Advocacy groups such as Greenpeace and the Public Interest Research Group questioned why the American Enterprise Institute (AEI) has offered $10,000 to academics willing to contribute to a book on climate- change policy, an overture that was first reported Friday in London's Guardian newspaper.

Greenpeace spokeswoman Jane Kochersperger, who noted that AEI has received funding from Exxon Mobil in recent years, said yesterday that the think tank "has clearly hit a new low . . . when it's throwing out cash awards under the rubric of 'reason' to create confusion on the status of climate science. Americans are still suffering the impacts of Hurricane Katrina, and it's clearly time for policymakers on both sides of the aisle to take substantive action on global warming and ignore Exxon Mobil's disinformation campaign via climate skeptics."

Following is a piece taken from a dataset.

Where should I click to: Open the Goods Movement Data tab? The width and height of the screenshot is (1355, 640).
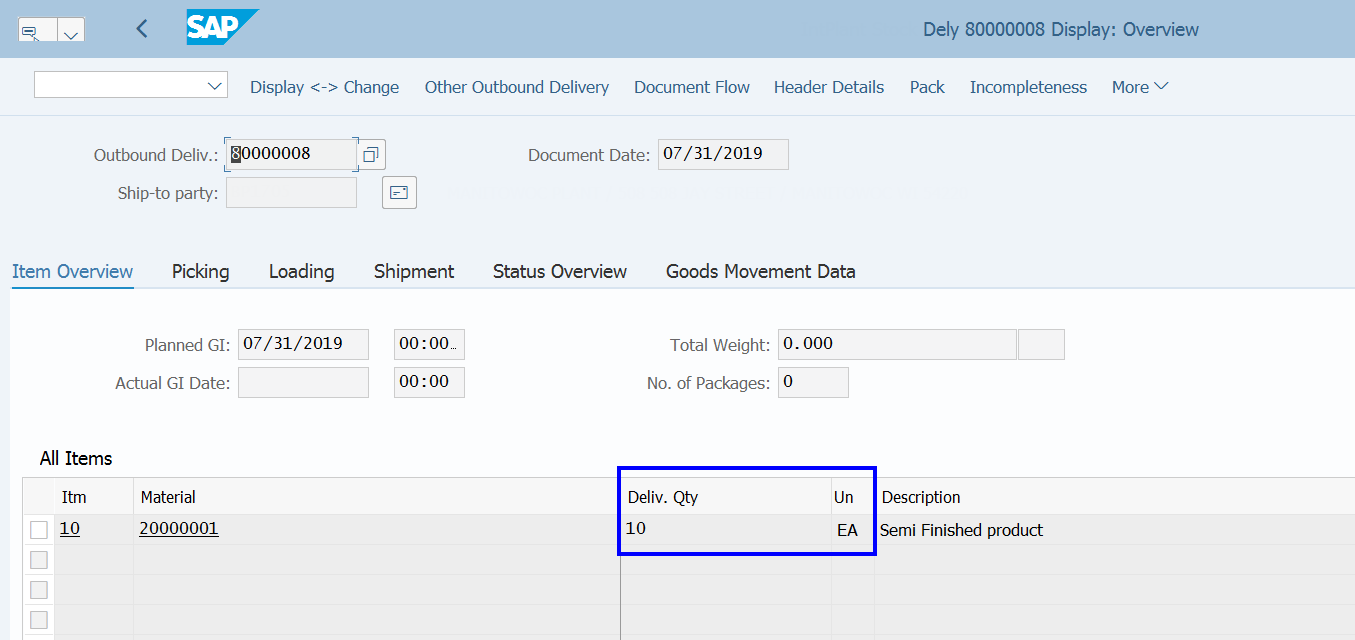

AEI visiting scholar Kenneth Green -- one of two researchers who has sought to commission the critiques -- said in an interview that his group is examining the policy debate on global warming, not the science.

"It's completely policy-oriented," said Green, adding that a third of the academics AEI solicited for the project are interested in participating. "Somebody wants to distort this."

In July 2006, Green and AEI resident scholar Steven F. Hayward -- both of whom have questioned the need for caps on emissions of carbon dioxide and other gasses linked to global warming -- started soliciting essays from academics on the then-upcoming report on global warming by the U.N.-sponsored Intergovernmental Panel on Climate Change (IPCC). The survey's authors, who hail from more than 100 countries, said in their report Friday that they are at least 90 percent certain that human activity accounted for climate change over the past 50 years.

"The purpose of the project is to highlight the strengths and weaknesses of the IPCC process, especially as it bears on policy responses to climate change," the two men wrote. "As with any large-scale 'consensus' process, the IPCC is susceptible to self-selection bias in its personnel, resistant to reasonable criticism and dissent, and prone to summary conclusions that are poorly supported by the analytical work of the complete Working Group reports."

At least two academics -- Texas A&M University atmospheric sciences professor Gerald North and Texas A&M climate researcher Steven Schroeder -- turned down AEI's offer because they feared their work would be politicized.

Schroeder, who has worked with Green in the past and has questioned some aspects of traditional climate modeling, said in an interview that he did not think AEI would have skewed his results. But he added that he worried his contribution might have been published alongside "off-the-wall ideas" questioning the existence of global warming.

"We worried our work could be misused even if we produced a reasonable report," Schroeder said. "While any human endeavor can be criticized, the IPCC system greatly exceeds the cooperation, openness and scientific rigorousness of the process applied to any other problem area that has significant effects on society."

Faced with such resistance, AEI modified its proposal last month and sent out a new round of offers, asking academics to contribute to a book examining the broad policy options for dealing with global warming.

Hayward and Green wrote that "climate change has tended to be caught in a straightjacket between so-called 'skeptics' and so-called 'alarmists' with seemingly little room left in the middle for people who may have reasonable doubts or heterodox views about the range of policy descriptions that should be considered for climate change of uncertain dimensions."

Several environmental activists and climate scientists questioned why AEI would offer a $10,000 honorarium to scientists to critique the IPCC survey. Andrew Dessler, another Texas A&M atmospheric science professor, who has worked with both Schroeder and North, said the move represents an effort by climate skeptics to create "reasonable doubt" in the minds of policymakers who are debating whether to limit greenhouse gases.

AEI President Christopher DeMuth issued a letter Friday saying his group will continue to challenge orthodox thinking on climate change: "The effort to anathematize opposing views is the standard recourse of the ideologue; one of AEI's highest purposes, here as in many other contentious areas, is to ensure that such efforts to do not succeed."